EXERCISE BRIEF
Below are the records; tally the lines that include "will" and report only the total.

%%

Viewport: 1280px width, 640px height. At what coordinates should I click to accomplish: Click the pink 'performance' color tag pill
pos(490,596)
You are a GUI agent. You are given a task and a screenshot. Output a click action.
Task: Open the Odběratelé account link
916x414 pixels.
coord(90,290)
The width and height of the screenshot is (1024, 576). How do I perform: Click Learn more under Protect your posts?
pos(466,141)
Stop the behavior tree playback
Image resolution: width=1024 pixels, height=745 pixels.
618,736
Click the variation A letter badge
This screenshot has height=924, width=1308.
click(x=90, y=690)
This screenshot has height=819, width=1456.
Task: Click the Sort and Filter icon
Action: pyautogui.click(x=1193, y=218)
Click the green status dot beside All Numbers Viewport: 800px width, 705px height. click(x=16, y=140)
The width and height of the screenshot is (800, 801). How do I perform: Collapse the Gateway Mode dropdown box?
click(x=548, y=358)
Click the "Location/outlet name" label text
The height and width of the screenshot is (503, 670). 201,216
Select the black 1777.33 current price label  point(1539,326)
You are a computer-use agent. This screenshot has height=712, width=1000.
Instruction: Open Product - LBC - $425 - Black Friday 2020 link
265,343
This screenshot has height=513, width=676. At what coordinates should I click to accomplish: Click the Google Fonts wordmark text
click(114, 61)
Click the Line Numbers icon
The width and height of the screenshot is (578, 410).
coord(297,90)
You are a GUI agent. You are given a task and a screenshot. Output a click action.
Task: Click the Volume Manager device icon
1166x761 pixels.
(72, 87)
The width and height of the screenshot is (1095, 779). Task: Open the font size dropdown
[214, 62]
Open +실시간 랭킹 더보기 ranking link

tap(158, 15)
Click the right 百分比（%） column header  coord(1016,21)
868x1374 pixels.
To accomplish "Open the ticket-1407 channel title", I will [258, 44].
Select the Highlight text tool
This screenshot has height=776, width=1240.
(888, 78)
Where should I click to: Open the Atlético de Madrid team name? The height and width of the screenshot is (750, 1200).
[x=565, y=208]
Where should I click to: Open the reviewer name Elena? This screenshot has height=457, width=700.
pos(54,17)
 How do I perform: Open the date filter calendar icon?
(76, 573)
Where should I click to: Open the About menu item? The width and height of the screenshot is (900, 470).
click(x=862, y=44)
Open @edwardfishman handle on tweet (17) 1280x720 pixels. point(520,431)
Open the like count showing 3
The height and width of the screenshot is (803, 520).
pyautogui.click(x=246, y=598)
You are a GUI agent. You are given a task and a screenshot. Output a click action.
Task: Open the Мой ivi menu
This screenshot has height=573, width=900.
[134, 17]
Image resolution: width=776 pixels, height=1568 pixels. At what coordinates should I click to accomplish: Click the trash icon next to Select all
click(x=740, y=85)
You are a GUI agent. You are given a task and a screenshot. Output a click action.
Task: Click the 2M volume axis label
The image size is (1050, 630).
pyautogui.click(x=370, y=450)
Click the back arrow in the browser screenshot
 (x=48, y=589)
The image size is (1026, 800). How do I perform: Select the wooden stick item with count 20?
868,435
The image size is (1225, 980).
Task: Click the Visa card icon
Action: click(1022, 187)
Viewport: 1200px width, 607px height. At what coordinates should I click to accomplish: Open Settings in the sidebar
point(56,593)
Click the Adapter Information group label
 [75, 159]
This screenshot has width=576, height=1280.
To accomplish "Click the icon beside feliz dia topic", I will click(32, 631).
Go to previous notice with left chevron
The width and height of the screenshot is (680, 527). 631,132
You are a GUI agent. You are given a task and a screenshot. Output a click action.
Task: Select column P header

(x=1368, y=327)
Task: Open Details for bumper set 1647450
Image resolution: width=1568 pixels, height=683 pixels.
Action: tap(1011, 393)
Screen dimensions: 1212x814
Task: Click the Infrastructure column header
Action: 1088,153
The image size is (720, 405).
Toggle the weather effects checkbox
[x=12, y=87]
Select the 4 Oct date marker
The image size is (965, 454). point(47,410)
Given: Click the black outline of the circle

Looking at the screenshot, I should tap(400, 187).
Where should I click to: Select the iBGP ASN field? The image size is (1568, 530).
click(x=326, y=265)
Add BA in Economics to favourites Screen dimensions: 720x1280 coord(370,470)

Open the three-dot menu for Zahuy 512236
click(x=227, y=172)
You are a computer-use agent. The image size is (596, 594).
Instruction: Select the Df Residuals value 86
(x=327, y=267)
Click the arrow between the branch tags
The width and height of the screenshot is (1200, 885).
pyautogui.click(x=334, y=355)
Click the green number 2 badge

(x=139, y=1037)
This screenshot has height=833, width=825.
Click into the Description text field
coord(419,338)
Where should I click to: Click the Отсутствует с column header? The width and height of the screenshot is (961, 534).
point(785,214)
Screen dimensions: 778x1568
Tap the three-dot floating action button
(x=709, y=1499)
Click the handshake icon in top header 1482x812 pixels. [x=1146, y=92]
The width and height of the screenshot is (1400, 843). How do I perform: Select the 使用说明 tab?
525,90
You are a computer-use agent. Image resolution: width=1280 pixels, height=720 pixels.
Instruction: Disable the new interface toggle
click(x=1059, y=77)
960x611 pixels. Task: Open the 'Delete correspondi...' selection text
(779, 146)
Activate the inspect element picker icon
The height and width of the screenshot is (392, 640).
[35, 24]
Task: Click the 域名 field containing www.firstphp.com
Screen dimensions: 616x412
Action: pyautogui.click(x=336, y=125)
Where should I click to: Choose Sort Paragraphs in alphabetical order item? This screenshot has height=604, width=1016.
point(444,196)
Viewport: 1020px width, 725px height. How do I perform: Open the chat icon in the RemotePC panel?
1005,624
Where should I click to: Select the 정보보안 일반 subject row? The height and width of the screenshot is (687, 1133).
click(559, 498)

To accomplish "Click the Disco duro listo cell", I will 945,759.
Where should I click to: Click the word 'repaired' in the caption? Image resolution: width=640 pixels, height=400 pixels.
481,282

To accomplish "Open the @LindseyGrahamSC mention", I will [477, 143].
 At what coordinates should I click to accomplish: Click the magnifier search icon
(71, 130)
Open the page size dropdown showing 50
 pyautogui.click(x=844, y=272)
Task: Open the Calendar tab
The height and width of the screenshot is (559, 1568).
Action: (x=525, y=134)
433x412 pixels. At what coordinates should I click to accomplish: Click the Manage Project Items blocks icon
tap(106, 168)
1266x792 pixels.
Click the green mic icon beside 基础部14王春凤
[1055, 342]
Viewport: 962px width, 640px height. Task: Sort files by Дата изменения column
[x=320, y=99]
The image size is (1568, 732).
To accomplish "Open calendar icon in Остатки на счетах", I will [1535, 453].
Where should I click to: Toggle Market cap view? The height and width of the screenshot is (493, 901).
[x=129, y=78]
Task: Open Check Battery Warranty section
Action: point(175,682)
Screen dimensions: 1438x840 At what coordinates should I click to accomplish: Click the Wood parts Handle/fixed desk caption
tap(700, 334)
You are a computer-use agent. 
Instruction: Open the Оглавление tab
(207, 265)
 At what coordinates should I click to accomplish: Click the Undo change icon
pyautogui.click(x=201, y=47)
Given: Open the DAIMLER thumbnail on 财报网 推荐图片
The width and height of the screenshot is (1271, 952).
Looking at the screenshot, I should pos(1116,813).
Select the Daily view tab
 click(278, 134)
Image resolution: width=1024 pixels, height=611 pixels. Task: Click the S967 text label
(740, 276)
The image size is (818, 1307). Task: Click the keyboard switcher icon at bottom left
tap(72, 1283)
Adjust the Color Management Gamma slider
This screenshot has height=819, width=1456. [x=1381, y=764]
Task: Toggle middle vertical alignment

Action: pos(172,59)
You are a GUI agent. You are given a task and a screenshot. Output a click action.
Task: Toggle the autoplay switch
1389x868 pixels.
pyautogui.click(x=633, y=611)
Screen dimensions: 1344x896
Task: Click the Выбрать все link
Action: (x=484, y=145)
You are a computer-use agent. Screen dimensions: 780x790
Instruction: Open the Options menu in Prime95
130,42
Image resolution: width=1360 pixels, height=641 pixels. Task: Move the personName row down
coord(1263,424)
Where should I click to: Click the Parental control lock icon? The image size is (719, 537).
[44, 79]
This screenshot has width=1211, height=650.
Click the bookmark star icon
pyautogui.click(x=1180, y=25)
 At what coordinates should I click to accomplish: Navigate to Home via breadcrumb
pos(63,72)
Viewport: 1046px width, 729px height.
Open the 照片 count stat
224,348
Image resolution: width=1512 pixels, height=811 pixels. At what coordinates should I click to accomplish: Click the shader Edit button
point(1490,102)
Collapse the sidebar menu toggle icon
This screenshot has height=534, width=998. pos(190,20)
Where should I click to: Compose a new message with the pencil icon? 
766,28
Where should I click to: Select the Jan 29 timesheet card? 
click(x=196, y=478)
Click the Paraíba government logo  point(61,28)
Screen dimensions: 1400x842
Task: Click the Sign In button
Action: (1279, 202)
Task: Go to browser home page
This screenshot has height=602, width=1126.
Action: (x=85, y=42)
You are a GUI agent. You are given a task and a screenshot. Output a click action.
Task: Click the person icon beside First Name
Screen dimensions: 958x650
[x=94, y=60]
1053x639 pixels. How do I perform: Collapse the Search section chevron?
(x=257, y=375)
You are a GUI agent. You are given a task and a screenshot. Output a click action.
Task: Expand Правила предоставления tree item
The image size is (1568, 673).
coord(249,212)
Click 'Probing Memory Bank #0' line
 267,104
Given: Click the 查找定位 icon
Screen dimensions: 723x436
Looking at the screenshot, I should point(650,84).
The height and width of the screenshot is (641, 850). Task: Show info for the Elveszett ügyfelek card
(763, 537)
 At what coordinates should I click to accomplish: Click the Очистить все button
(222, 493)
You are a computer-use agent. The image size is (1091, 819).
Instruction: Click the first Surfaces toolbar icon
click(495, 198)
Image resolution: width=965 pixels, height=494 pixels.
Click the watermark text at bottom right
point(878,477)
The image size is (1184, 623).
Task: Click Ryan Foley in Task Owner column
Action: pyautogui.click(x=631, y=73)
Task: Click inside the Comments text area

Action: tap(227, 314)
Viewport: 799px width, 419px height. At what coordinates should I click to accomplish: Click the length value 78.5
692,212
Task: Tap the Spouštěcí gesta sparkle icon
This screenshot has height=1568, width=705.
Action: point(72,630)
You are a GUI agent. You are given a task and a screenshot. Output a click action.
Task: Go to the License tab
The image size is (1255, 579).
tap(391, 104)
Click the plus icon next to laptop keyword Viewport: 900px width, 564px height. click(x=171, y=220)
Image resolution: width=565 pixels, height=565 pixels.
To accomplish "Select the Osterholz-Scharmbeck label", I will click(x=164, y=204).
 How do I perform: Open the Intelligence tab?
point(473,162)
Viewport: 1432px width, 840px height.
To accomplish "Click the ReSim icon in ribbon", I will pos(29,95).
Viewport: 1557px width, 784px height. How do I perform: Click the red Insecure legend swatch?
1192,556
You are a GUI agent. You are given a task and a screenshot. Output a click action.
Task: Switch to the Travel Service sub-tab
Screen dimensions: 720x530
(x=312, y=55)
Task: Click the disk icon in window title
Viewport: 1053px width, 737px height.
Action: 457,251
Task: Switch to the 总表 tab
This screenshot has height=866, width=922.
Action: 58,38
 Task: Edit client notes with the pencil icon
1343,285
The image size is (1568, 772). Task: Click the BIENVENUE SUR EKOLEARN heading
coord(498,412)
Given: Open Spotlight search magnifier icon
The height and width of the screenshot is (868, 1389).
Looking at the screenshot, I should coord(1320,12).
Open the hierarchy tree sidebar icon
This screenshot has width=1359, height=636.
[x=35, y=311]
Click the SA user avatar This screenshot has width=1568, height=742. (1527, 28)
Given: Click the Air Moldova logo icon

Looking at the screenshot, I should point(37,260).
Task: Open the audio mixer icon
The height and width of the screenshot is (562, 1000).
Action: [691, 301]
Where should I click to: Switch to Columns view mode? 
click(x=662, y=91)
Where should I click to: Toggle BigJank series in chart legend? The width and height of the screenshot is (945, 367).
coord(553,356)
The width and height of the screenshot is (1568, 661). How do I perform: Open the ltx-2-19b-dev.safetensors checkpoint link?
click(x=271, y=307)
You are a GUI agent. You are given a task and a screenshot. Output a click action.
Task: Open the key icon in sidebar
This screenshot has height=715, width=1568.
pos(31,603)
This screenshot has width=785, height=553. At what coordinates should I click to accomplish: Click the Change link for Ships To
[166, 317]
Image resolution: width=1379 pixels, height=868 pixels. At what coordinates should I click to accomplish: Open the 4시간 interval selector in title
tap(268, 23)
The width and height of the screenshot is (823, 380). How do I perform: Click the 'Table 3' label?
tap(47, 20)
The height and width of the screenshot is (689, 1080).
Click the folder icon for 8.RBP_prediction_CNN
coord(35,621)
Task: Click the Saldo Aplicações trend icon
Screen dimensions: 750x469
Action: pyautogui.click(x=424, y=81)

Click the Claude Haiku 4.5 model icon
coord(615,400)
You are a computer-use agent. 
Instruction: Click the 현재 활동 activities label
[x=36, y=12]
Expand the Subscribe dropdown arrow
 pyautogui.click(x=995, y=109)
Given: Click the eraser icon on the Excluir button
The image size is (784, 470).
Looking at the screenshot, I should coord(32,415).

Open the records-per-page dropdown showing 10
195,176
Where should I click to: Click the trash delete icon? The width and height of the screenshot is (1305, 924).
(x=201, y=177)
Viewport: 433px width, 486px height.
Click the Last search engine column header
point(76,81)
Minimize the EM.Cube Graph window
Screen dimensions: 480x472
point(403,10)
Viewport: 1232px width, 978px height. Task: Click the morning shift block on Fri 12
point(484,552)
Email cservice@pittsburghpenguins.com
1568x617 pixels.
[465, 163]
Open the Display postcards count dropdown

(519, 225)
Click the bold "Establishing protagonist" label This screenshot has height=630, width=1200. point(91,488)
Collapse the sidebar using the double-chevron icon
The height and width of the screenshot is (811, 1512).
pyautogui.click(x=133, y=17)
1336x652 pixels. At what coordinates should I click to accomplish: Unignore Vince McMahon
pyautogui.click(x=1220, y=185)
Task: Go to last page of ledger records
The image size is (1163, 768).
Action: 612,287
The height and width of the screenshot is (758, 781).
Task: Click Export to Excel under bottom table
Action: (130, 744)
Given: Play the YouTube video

%%

TASK ANSWER
7